# TASK INSTRUCTIONS
Include in the output the line containing "Image resolution: width=756" and each subsequent line of the records, through the end, transcribed exactly. Add nothing else.

(Collected data entries)
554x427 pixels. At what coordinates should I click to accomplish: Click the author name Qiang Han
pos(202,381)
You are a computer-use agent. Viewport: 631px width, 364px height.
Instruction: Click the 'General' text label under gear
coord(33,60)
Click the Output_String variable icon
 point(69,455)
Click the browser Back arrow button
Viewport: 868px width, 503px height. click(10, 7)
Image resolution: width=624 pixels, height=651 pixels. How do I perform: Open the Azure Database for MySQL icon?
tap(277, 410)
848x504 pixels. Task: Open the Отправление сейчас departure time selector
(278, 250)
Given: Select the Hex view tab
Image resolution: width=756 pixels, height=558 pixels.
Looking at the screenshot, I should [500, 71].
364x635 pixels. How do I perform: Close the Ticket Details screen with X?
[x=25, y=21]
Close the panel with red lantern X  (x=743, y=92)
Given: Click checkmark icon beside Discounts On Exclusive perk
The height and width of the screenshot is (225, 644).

# SOLUTION TO THIS TASK
Image resolution: width=756 pixels, height=558 pixels.
Looking at the screenshot, I should [500, 71].
364x635 pixels. How do I perform: Close the Ticket Details screen with X?
[x=25, y=21]
Close the panel with red lantern X  (x=743, y=92)
Given: Click checkmark icon beside Discounts On Exclusive perk
The height and width of the screenshot is (225, 644).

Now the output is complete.